Mass diffusivity and thermal conductivity estimation of chloride-based salt hydrates for thermo-chemical heat storage: a molecular dynamics study using the reactive force field.

Mixed salt hydrates recently proved to be promising potential candidates for long-term heat storage. Among them, MgCl₂ and CaCl₂ are two widely used salts able to store energy via a reversible hydration/dehydration cycle. The hydration/dehydration of the salts is influenced by thermal and structural material characteristics. To be able to study the complete behavior of the hydration/dehydration cycle including material transformation and degradation, molecular scale modeling is essential. Reliable reactive force fields transferable to different levels of system hydration/dehydration are needed in order to reproduce the material characteristics. Two new transferable force field for MgCl₂ and CaCl₂ are proposed and used to investigate the heat and mass transport for the salt hydrates. Using these new force fields, the diffusion coefficient of water through MgCl₂.nH₂O (n =1 to 6) is found to be in the range 10⁻¹¹ to 10⁻⁹ m²/s and comparable to experimental values.
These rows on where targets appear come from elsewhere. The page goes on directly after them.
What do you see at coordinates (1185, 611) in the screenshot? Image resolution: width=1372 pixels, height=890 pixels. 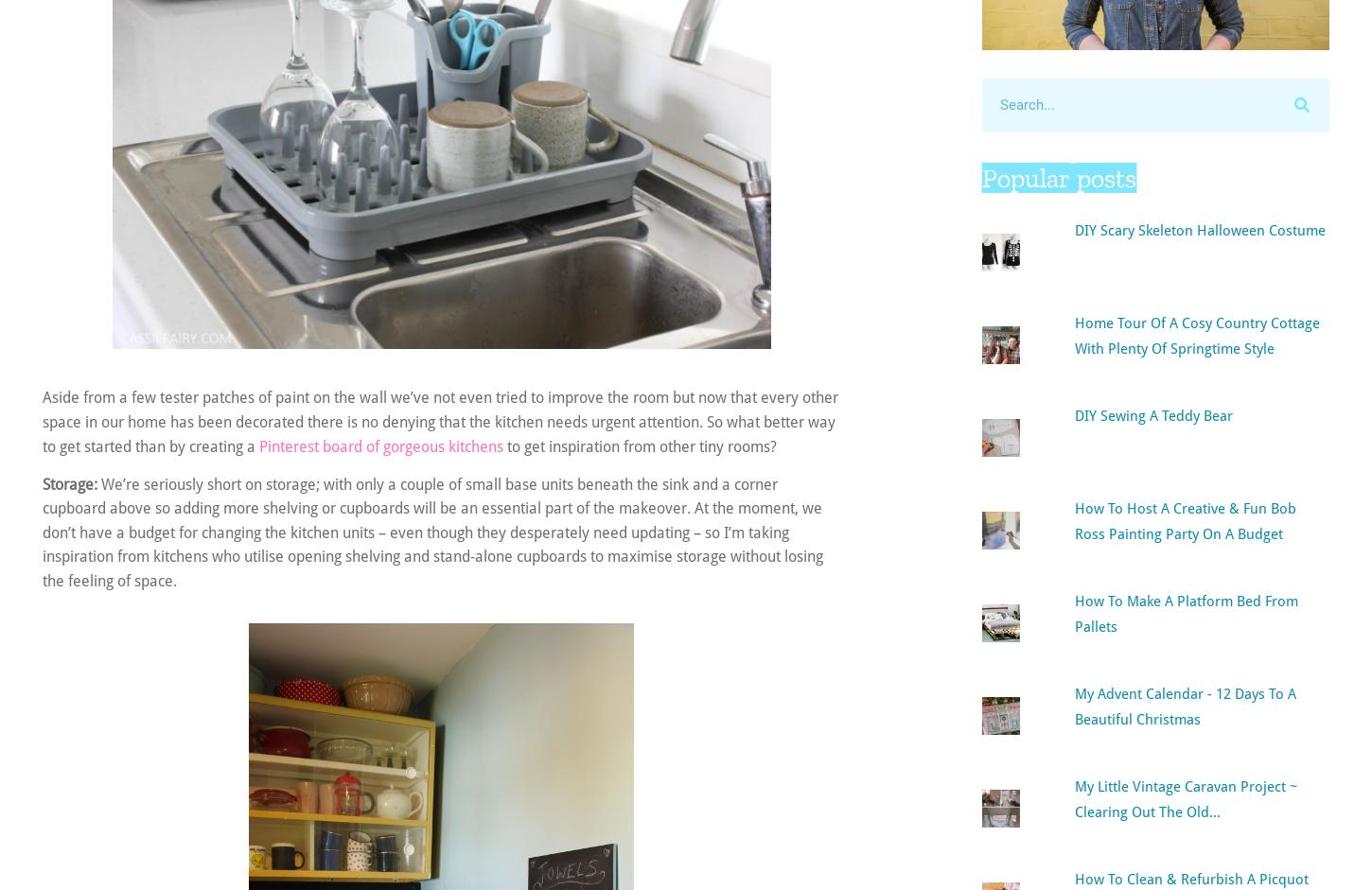 I see `'How to make a platform bed from pallets'` at bounding box center [1185, 611].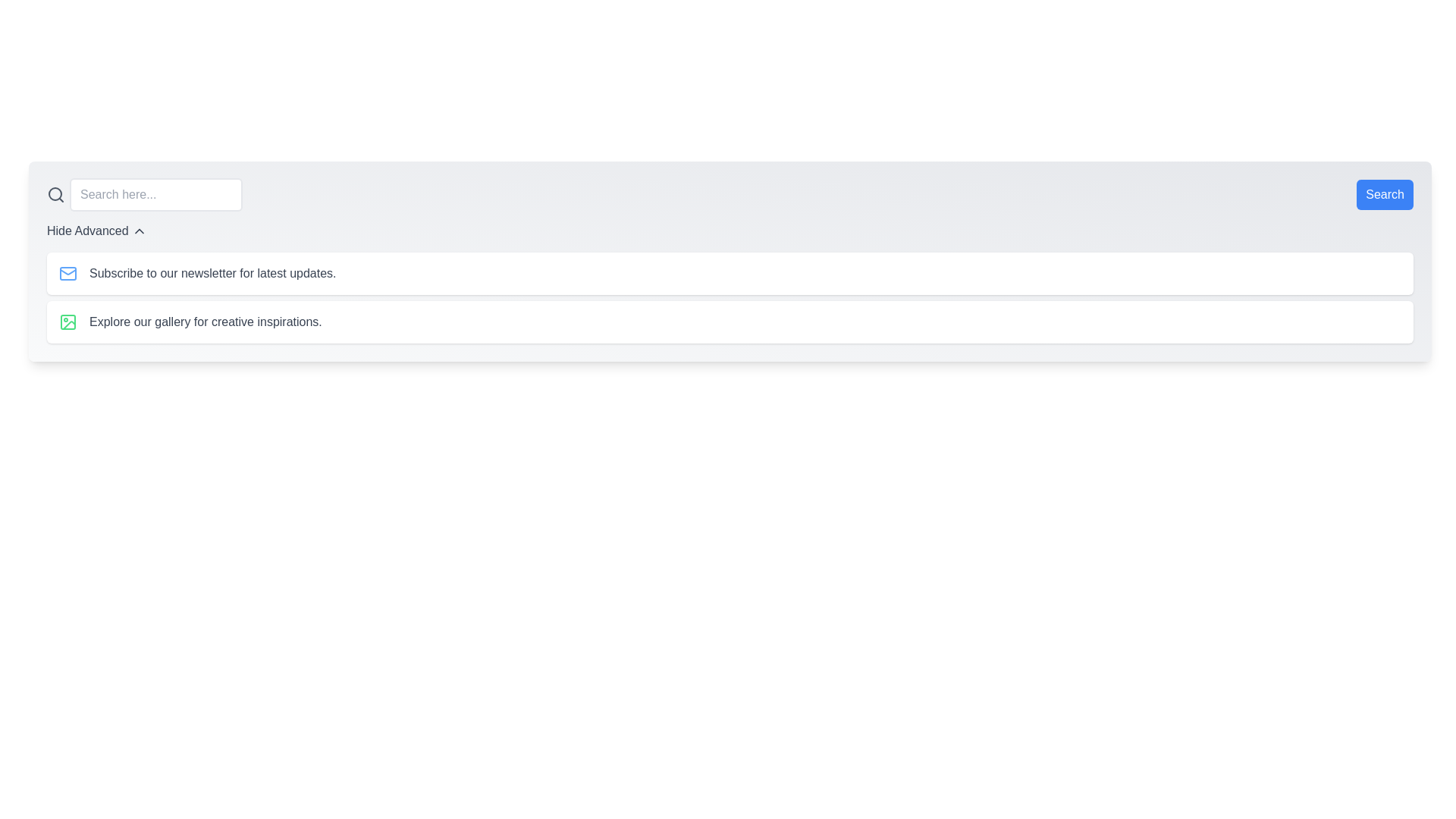 Image resolution: width=1456 pixels, height=819 pixels. I want to click on the static text reading 'Subscribe to our newsletter for latest updates.' which is styled in gray and is centrally placed within a white box with rounded corners, so click(212, 274).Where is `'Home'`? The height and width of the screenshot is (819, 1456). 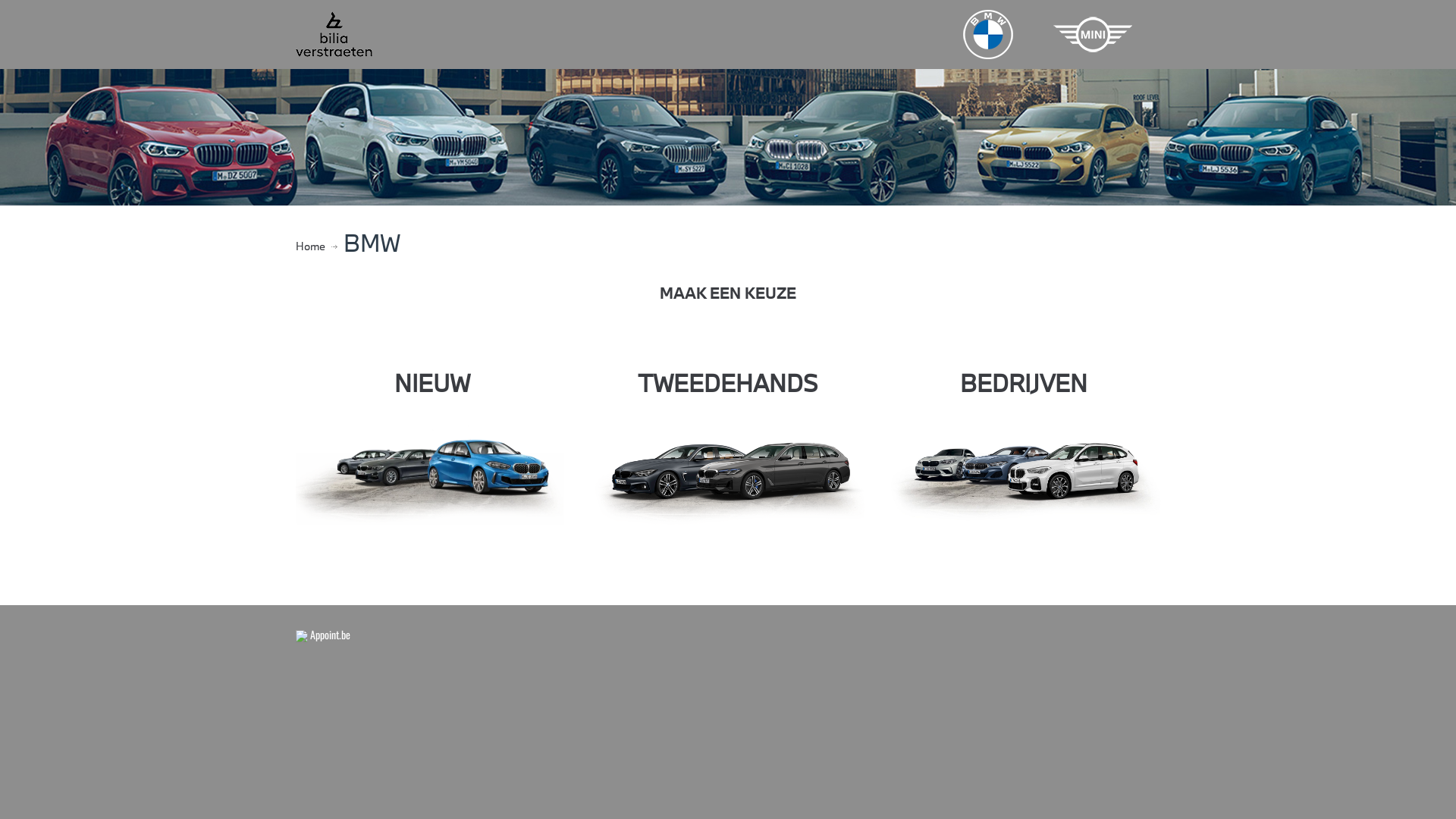
'Home' is located at coordinates (309, 245).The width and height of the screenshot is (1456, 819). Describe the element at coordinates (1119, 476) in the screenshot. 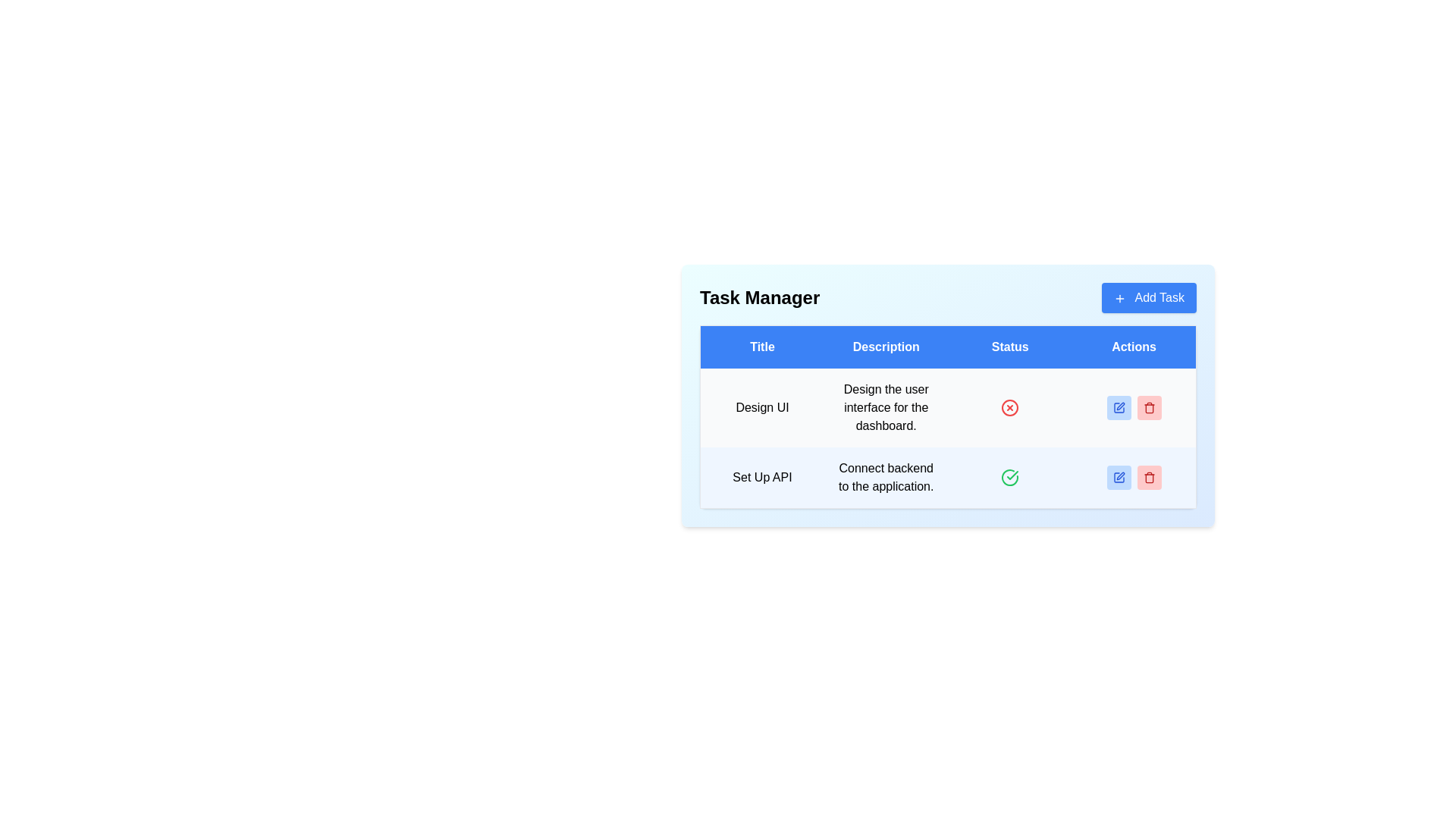

I see `the blue edit symbol icon in the Actions column of the second task row ('Set Up API') in the task manager interface` at that location.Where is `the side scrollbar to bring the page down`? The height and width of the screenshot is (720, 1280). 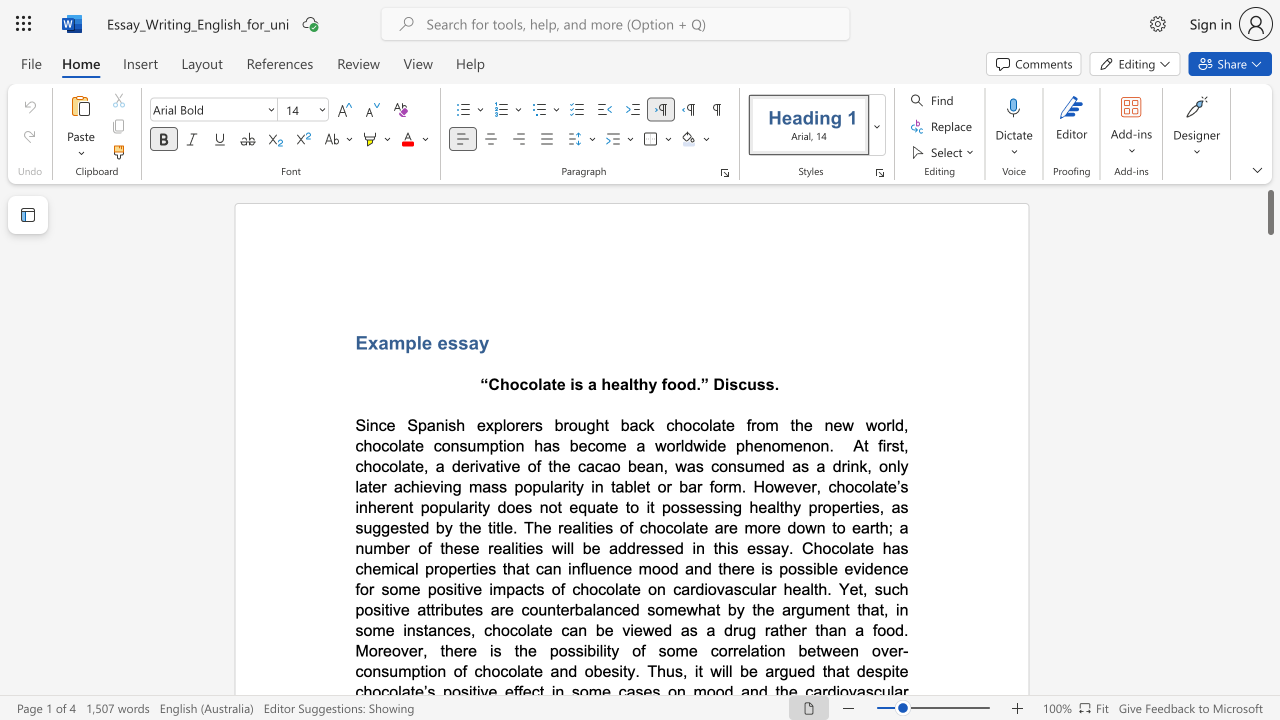
the side scrollbar to bring the page down is located at coordinates (1269, 318).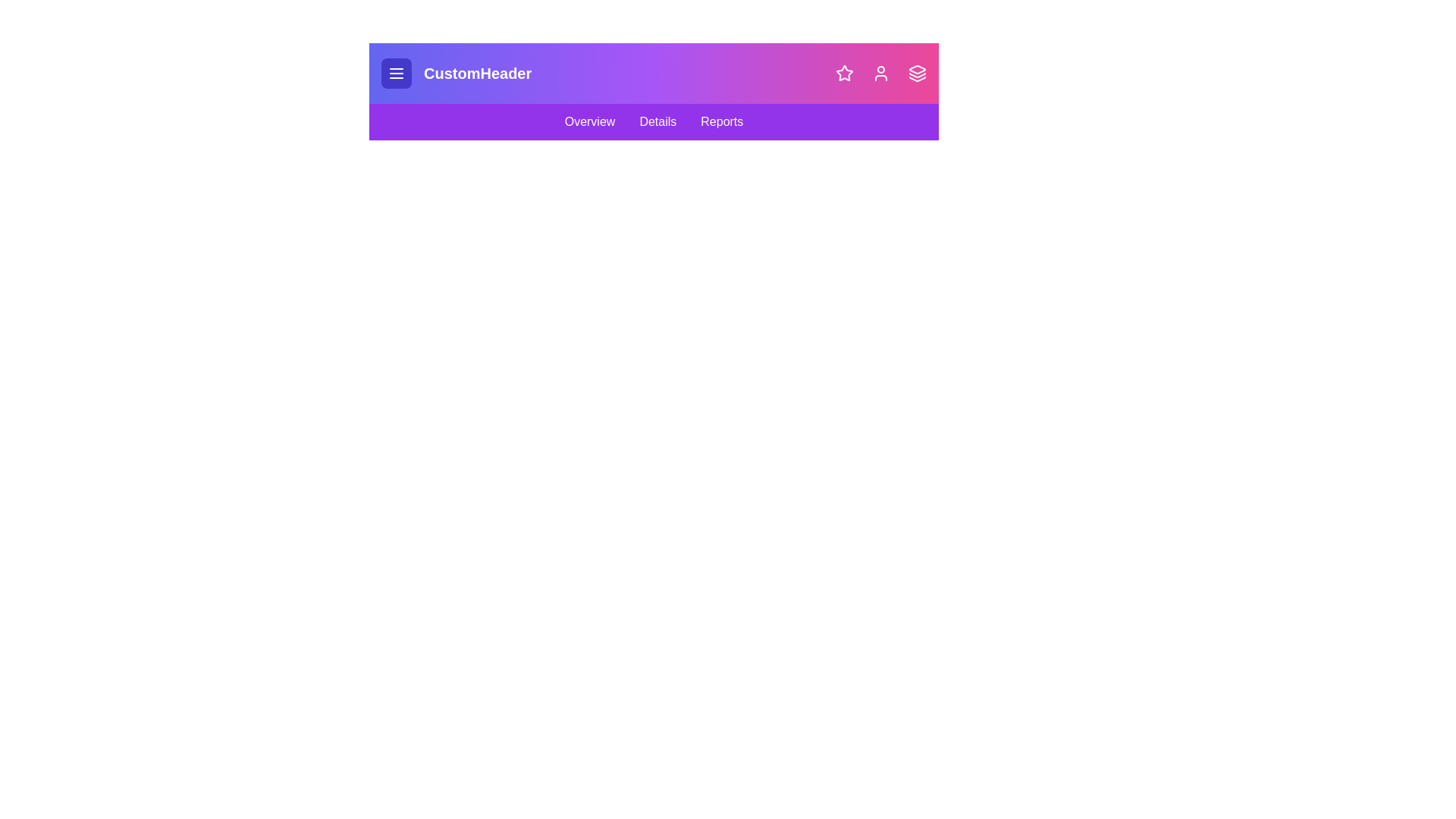 The height and width of the screenshot is (819, 1456). I want to click on the user icon to open user-related actions, so click(880, 73).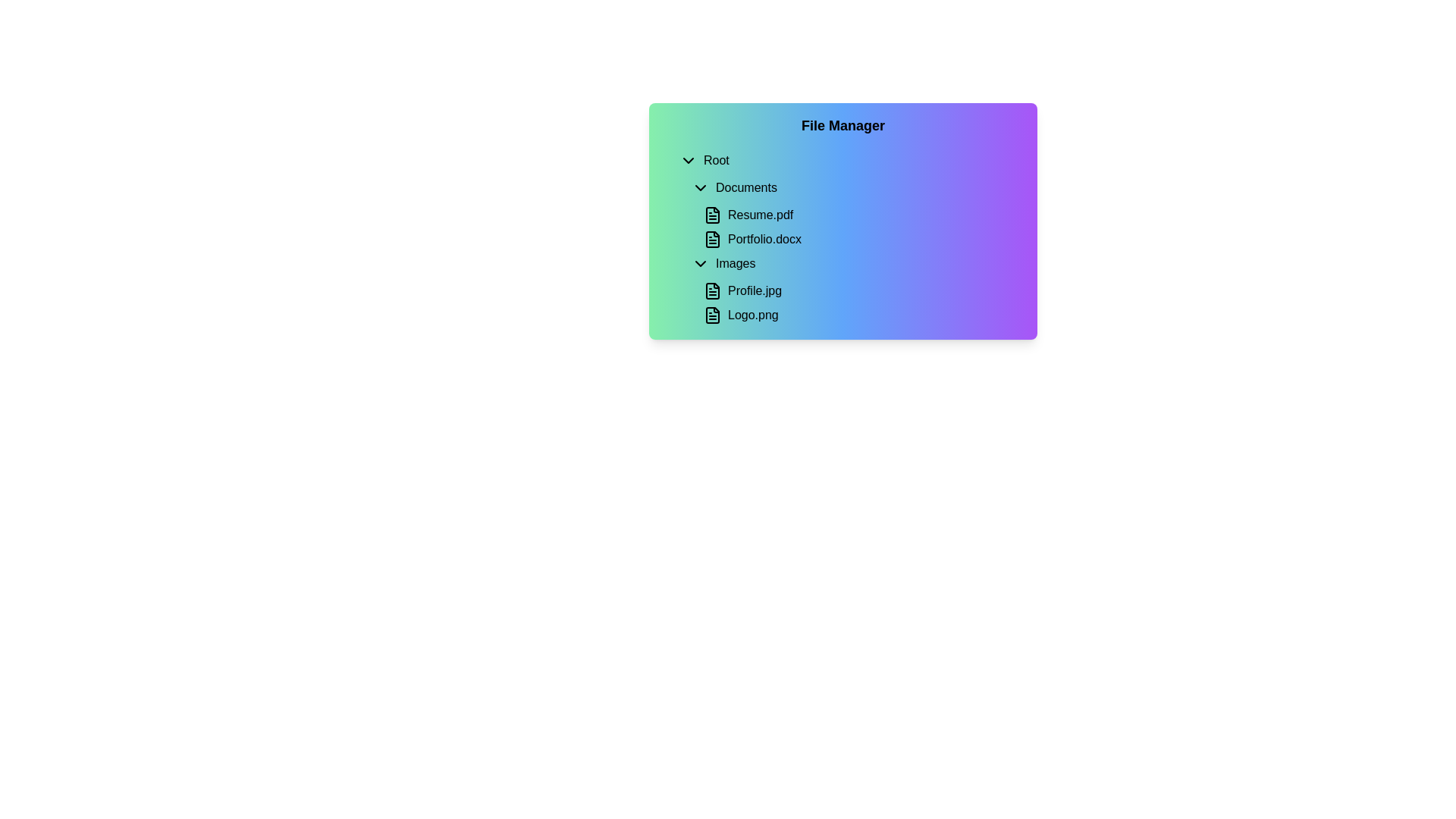 The image size is (1456, 819). Describe the element at coordinates (687, 161) in the screenshot. I see `the Dropdown Icon, which is a small downward-pointing chevron located to the immediate left of the text 'Root'` at that location.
The surface effects were found to play a negligible role for MgCl₂.6H₂O while for the other hydrates surface effects play a noticeable role in the dehydration reaction. The thermal conductivities showed an increase with hydration state from 0.3-0.9 W/mK for all MgCl₂ hydrates. A strong anisotropy for thermal conduction for MgCl₂.6H₂O is observed. The thermal conductivities of these two salts and their hydrates show that mixing will not impair the thermal conductivity of the storage system but it will have a strong effect on the competing hydrolysis reaction.